Reste le problème du prix de ce GNL importé. La flambée des cours en août 2022 a résonné comme un coup de semonce. Des dirigeants européens n’ont pas hésité à souligner que de tels niveaux n’étaient pas acceptables, mais les autorités américaines sont restées fermes sur le sujet en rappelant le respect des «règles du marché». Pour la plupart des experts, l’offre libre de GNL restera contrainte d’ici 2026-2027, car le gros des volumes des projets en cours est déjà engagé dans des contrats de long terme. Ce sont principalement les promoteurs américains (producteurs, traders, fonds, etc.) qui semblent les mieux placés pour répondre dans les délais à cette demande incrémentale soudaine. Avec leur agressivité commerciale connue et leur aptitude aux montages rapides de nouveaux projets dans un contexte incertain, ils peuvent être en première ligne si, du moins, certaines conditions sont remplies. Et l’une de ces conditions réside dans les prix futurs de ce GNL, dont le niveau n’était justement pas suffisant pour en permettre l’entrée massive en Europe. Or, depuis leur pic historique d’août dernier (de $103/MBtu) et malgré leur forte chute, les prix d’importation européens semblent s’installer à un niveau relativement plus élevé que précédemment ($20 à $21/MBtu) et si la demande asiatique ne fléchit pas, la concurrence avec l’Europe va entraîner une pression à la hausse sur les prix d’importation qui pourraient ainsi s’installer pendant plusieurs années au-dessus des $11 à $12/MBtu, soit plus haut que le break even rendu Europe du GNL américain. Tout cela n’a pas fléchi l’engouement pour le GNL des Européens ; ils veulent juste en plafonner le prix. C’est un bon signal pour les exportateurs américains, qui voient ainsi leur avantage géopolitique se traduire en prix minimum souhaité pour rentabiliser leurs projets.

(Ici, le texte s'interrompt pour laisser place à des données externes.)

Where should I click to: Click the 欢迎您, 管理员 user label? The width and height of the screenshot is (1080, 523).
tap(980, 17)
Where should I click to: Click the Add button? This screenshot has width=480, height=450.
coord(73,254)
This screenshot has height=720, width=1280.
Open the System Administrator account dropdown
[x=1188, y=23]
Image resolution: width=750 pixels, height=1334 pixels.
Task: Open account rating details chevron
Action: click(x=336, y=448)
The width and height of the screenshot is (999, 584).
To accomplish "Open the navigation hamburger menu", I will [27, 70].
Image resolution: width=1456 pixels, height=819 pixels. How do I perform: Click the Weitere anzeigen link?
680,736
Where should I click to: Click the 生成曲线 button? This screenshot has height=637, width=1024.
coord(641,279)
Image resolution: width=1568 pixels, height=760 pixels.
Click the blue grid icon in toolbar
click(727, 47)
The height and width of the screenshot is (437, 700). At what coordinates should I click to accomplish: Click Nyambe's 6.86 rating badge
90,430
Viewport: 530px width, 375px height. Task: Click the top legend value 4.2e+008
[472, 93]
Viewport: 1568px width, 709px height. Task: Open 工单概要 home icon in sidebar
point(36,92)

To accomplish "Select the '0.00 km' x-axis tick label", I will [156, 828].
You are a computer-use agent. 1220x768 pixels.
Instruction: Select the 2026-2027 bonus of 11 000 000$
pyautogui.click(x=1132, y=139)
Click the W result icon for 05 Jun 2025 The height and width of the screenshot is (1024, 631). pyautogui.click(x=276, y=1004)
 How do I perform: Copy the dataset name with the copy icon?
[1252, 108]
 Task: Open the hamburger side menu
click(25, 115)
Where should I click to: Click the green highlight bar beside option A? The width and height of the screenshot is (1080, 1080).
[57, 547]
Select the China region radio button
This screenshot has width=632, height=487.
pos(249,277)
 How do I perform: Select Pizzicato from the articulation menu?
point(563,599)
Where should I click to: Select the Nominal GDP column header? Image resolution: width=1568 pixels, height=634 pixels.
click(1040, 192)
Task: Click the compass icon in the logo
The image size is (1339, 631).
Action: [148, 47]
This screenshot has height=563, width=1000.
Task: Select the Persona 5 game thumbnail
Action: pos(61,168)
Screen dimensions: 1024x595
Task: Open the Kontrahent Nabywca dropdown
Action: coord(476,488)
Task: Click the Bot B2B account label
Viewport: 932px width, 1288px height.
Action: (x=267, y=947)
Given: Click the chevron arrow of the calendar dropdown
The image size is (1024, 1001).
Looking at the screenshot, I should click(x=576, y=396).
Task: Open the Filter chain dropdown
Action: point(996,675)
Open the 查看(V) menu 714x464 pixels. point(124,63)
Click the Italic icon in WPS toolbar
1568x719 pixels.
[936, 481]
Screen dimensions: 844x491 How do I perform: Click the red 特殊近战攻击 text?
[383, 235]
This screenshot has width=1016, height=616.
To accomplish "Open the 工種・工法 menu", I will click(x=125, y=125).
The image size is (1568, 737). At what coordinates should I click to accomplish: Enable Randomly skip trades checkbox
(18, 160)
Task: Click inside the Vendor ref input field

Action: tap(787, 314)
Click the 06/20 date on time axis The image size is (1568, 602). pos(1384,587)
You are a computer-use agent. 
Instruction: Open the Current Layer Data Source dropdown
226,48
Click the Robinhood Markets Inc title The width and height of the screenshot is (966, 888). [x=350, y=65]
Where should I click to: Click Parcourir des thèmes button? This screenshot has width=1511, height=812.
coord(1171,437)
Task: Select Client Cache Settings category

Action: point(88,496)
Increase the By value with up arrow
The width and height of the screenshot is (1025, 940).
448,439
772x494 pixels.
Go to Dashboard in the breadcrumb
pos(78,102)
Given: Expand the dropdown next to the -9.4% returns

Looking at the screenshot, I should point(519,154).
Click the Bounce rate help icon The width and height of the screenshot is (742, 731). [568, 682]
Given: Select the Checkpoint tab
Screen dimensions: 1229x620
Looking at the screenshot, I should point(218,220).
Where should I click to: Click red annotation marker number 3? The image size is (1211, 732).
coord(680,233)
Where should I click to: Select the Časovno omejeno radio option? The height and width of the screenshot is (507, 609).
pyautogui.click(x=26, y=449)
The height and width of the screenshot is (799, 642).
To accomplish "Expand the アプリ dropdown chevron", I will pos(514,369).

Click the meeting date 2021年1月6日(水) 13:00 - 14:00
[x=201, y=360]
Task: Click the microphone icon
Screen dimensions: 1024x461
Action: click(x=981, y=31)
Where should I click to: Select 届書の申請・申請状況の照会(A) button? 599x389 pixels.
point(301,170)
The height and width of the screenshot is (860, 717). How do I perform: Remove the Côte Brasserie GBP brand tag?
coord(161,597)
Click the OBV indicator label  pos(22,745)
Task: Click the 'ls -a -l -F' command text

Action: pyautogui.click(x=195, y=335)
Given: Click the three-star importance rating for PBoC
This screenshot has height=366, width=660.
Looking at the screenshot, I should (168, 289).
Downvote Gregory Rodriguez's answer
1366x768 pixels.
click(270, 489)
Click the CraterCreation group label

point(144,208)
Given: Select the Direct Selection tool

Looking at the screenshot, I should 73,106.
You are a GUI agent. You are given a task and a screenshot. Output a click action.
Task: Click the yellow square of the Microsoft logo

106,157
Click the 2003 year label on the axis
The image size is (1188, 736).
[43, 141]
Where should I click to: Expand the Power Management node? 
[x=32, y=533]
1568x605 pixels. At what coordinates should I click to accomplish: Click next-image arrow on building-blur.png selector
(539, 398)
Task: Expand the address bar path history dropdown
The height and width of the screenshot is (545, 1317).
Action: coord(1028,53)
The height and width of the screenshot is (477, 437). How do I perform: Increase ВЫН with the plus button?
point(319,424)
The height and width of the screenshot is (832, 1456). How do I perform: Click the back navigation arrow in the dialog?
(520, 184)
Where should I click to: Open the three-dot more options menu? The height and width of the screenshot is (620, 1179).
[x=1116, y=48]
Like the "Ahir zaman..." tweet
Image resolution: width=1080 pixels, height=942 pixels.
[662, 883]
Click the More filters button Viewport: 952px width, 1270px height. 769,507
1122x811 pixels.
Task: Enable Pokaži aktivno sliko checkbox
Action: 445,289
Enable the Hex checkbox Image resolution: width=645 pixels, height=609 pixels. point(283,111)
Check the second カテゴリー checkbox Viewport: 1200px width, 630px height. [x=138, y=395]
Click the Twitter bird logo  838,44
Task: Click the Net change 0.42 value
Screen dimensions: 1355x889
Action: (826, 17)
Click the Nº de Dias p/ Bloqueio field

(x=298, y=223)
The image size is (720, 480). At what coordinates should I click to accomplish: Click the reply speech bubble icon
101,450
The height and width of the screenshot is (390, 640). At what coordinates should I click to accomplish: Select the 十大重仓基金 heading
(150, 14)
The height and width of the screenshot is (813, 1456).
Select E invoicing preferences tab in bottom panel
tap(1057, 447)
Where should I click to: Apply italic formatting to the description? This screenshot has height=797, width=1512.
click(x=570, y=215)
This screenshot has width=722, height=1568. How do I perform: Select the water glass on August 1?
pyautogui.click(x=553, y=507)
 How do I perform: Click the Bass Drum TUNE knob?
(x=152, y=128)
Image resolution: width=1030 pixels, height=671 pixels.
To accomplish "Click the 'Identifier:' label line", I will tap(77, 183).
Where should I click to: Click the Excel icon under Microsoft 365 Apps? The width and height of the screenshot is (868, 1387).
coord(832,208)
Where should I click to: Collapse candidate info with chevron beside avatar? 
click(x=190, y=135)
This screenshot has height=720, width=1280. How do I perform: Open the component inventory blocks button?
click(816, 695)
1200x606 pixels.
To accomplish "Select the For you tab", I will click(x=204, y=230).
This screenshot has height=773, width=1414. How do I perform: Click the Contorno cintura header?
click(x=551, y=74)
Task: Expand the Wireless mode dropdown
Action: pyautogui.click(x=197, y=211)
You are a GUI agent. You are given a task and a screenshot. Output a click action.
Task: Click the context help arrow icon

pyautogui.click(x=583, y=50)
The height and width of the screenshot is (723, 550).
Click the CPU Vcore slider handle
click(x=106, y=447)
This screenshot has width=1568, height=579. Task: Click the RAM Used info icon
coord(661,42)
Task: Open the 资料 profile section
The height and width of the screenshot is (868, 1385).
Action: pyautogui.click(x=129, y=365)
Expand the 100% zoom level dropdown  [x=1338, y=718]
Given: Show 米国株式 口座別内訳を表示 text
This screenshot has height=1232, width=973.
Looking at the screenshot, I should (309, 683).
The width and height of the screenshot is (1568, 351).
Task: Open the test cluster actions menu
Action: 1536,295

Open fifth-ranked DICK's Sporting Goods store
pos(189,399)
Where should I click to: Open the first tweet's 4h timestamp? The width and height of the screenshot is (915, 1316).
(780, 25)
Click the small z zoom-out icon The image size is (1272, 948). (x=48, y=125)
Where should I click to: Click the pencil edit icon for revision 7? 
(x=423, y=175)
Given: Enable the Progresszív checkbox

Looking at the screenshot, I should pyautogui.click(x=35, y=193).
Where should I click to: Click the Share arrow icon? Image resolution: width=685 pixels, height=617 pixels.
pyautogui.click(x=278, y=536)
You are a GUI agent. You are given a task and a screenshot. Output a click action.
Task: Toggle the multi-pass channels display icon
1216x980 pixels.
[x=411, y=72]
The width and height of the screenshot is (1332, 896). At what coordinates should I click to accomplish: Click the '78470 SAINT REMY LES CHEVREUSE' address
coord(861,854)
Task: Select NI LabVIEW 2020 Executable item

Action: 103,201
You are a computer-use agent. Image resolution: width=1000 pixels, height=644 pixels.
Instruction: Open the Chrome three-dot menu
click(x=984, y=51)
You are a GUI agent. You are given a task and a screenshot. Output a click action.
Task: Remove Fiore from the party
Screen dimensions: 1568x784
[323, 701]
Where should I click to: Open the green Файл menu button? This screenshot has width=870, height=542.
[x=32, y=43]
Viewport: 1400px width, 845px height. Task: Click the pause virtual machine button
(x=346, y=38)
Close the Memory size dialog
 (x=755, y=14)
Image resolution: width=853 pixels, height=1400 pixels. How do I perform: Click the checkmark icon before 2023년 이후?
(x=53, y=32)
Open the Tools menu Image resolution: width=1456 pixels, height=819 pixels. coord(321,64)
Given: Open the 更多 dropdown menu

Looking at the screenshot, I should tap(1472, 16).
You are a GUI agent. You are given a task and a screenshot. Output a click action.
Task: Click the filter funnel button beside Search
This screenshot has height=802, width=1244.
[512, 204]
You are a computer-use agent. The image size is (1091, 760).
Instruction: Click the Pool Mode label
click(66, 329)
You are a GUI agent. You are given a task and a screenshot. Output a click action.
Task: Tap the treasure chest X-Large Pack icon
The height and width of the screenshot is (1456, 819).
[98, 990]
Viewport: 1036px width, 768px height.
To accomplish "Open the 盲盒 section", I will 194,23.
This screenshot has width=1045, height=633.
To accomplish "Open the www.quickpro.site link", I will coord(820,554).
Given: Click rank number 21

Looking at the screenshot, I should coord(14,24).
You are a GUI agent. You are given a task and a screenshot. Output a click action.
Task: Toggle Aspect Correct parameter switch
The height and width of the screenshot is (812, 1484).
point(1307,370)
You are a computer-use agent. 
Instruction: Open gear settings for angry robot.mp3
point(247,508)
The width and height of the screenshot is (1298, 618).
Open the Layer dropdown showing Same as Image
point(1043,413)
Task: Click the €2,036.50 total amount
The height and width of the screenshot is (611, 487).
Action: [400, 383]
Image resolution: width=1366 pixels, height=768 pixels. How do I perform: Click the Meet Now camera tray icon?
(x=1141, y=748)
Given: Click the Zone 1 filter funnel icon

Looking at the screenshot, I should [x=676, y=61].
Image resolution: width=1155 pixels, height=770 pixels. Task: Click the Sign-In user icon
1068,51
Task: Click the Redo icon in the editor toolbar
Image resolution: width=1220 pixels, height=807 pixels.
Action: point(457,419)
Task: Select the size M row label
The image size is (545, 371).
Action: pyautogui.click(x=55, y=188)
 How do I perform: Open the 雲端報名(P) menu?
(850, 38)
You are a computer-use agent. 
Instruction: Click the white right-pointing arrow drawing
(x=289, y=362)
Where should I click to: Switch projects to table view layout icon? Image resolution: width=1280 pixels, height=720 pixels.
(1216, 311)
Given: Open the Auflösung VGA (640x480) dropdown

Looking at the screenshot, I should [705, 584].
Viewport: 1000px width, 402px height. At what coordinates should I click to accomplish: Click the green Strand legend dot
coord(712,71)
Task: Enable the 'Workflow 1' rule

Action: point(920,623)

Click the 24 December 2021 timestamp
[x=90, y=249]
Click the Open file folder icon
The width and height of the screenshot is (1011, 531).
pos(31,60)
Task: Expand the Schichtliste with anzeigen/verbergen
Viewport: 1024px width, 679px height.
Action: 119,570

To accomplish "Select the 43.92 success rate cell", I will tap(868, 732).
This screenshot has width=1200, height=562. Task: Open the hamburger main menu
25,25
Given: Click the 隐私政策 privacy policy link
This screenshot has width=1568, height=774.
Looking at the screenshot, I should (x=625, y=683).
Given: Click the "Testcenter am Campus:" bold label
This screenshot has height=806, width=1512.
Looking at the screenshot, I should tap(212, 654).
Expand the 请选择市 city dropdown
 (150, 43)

L’Atlantique, plaque tournante du marché du GNL
Le développement du marché international du gaz naturel sera essentiellement assuré grâce au GNL avec une part de 60% prévue pour 2030. Les exportateurs américains, très actifs sur les marchés libres et moins engagés par des contrats de long terme, vont voir leur rôle croître. En 2022, ils ont déjà signé pour environ 52 Gm/an de GNL de contrats fermes. La capacité américaine de GNL devrait être portée à 157 Gm3/an d’ici à 2027 et devancerait alors celles du Qatar et l’Australie. Certes, il faudra réunir des conditions de prix et de financement, mais l’énorme potentiel de GNL américain est annoncé. Selon une étude prospective commandée par l’American Petroleum Institute, l’API, et réalisée par Rystad Energy, l’Europe pourrait facilement remplacer tout le gaz russe (150 Gm3/an) par du GNL américain. L’étude prétend que les Etats-Unis et le Canada seraient en mesure (en théorie) d’exporter plus de 600 Gm3/an de GNL dès 2035 à un coût technique de $9/MBtu rendu Europe. Ces projections stratosphériques, et dans des délais si courts, sont discutables géologiquement et économiquement, mais d’évidence, ce travail vise à conforter le discours des autorités américaines pour rassurer les Européens sur la capacité de leur pays à les approvisionner en gaz sur une longue période. En l’absence de la Russie et de l’Iran, les plus grosses réserves mondiales de gaz, toutes deux entravées par des embargos, pourrait-on spéculer sur les intentions américaines dans la poursuite de la conquête de nouvelles parts de marché ?
Vers un prix référentiel du GNL
L’Europe va donc importer beaucoup de GNL. Une partie importante de ces volumes sera achetée via des contrats de long terme, mais aussi à partir des marchés libres qui vont connaître une forte croissance. Parce que les exportateurs américains sont très intéressés par ce débouché, ce marché sera indirectement lié au Henry hub, la bourse gazière américaine. Les contraintes annoncées sur l’offre de GNL vont probablement renforcer la concurrence entre l’Europe et l’Asie avec des arbitrages de prix où les exportateurs américains seront très actifs. Avec cette connexion permanente, les prix spot d’importation de GNL vont durablement se rapprocher entre ces deux marchés, qui constituent l’essentiel du commerce du GNL (93% en 2021). Sans contrepoids du gaz de Gazprom sur le spot européen, toutes les fluctuations de prix du spot du GNL dans la zone Atlantique se répercuteront directement, via les «hubs» européens (dont le TTF), sur les prix du «marché unique européen» avec toute sa profondeur et sa liquidité. On restera attentif sur ce point à l’initiative européenne d’établir un «référentiel de prix» quotidien pour le suivi des transactions de GNL dans le cadre de son mécanisme de plafonnement des prix. On pourrait bientôt voir apparaître un prix spot de référence de GNL pour l’Europe.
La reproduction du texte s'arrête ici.